Directions: Pick out the lines below that include the string "cell".

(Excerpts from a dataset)
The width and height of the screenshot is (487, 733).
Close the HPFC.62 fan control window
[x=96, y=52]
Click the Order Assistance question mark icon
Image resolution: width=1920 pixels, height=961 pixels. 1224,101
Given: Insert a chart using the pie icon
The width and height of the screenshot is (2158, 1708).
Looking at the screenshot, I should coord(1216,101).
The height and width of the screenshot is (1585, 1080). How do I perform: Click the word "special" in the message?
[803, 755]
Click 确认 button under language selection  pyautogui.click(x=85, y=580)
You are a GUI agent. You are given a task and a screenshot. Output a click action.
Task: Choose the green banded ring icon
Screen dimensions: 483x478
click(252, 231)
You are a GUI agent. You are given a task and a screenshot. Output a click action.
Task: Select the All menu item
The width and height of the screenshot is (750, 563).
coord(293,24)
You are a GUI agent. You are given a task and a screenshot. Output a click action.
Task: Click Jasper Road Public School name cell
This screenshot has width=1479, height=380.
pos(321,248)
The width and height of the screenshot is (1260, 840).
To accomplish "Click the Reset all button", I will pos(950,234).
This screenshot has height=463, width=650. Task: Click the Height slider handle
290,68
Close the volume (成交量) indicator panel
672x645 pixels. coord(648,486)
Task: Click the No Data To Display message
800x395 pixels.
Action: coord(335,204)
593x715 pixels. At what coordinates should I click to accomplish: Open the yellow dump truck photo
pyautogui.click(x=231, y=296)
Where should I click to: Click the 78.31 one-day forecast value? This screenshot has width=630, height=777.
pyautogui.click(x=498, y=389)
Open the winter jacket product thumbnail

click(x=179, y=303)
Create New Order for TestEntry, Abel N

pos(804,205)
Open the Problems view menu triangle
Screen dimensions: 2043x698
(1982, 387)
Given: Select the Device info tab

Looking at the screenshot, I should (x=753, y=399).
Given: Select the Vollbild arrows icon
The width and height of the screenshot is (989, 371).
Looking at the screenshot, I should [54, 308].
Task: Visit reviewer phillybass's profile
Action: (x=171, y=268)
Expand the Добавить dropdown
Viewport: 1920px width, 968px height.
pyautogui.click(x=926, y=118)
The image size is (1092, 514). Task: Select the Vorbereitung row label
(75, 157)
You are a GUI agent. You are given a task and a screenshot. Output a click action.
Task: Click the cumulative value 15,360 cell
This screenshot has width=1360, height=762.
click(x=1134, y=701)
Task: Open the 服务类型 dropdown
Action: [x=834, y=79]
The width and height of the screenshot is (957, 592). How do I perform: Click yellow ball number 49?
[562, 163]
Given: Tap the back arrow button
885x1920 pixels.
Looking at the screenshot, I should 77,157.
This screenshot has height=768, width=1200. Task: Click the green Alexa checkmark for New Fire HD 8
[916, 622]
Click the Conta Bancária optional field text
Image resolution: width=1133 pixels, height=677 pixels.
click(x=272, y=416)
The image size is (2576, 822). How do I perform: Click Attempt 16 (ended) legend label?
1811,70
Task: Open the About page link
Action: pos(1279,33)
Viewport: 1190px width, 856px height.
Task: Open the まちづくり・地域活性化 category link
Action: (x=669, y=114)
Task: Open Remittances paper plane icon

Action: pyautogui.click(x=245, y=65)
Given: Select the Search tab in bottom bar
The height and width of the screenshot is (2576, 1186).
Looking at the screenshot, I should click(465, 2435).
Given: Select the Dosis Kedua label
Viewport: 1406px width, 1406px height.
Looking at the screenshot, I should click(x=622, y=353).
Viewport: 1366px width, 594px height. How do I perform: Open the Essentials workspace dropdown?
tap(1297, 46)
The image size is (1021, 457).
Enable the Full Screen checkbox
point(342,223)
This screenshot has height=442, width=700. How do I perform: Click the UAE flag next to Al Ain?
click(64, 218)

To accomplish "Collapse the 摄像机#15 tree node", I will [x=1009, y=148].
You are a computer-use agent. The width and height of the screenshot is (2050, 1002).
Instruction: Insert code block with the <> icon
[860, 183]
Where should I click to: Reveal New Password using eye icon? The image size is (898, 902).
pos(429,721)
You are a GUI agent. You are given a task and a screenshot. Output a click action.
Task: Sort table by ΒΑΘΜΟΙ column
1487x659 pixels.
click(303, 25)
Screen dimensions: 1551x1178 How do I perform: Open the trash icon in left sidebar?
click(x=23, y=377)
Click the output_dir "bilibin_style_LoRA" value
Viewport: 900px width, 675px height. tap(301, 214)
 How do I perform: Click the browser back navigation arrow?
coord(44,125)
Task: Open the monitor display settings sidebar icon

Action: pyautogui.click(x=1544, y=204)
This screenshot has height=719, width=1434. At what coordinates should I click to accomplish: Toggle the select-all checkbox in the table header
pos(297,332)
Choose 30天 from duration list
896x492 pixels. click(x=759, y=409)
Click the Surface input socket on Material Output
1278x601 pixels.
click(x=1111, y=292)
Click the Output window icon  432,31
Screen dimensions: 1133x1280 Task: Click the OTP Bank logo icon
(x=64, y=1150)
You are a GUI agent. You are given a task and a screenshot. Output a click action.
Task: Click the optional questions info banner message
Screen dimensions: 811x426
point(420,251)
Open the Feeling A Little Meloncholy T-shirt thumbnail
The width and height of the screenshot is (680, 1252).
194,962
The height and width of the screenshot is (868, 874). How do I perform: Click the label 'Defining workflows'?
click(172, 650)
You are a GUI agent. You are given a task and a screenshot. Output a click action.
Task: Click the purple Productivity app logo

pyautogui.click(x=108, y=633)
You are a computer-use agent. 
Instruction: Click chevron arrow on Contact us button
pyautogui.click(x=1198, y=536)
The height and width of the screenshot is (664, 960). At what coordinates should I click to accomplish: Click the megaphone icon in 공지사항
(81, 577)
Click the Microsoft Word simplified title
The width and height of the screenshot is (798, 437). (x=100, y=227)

Completed task:
Task: Click Jasper Road Public School name cell
Task: Click the cumulative value 15,360 cell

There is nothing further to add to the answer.